---- Record salvati

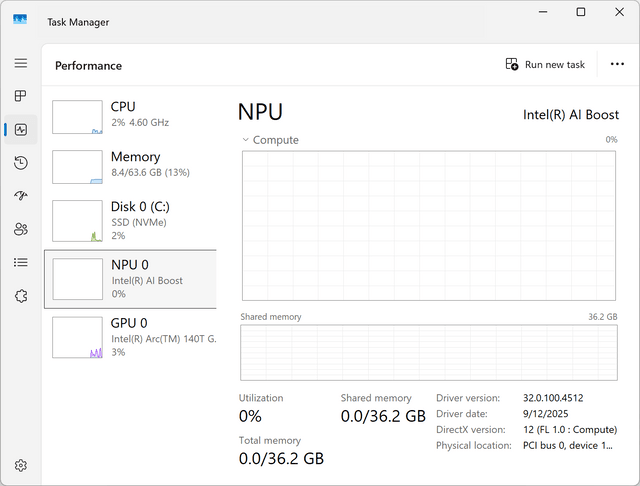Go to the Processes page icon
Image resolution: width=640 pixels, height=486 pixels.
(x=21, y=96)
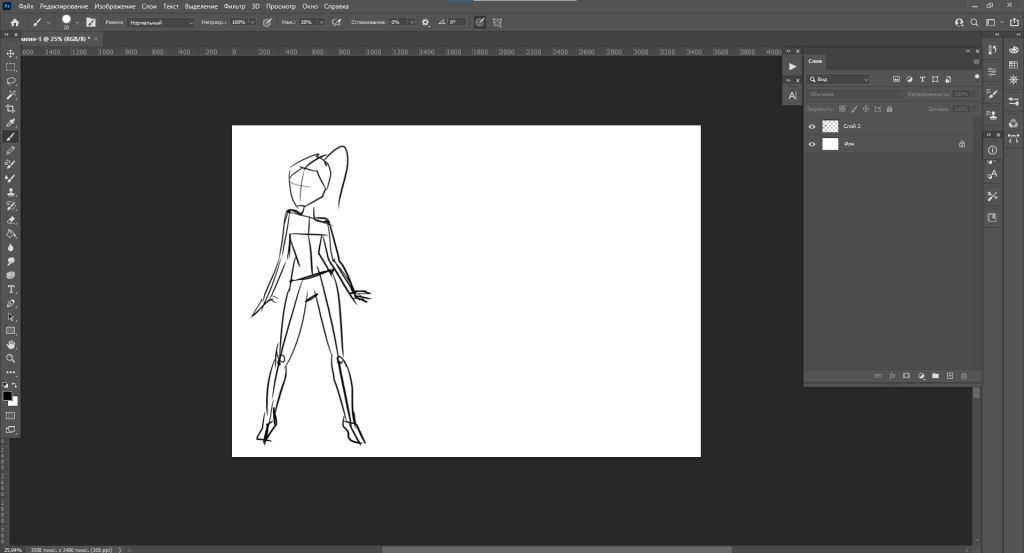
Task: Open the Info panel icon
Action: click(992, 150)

--------
---- Record salvati

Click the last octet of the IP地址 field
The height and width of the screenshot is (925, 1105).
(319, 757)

--------

▶ [Il tuo obiettivo]: Ricopia per favore in modo identico le righe dei record dalla riga con "Go to the Processes page icon" alla riga con "Action: click(992, 150)", entrambe incluse, senza riportare le immagini.

▶ [In risposta]:
Go to the Processes page icon
Image resolution: width=640 pixels, height=486 pixels.
(x=21, y=96)
Task: Open the Info panel icon
Action: click(992, 150)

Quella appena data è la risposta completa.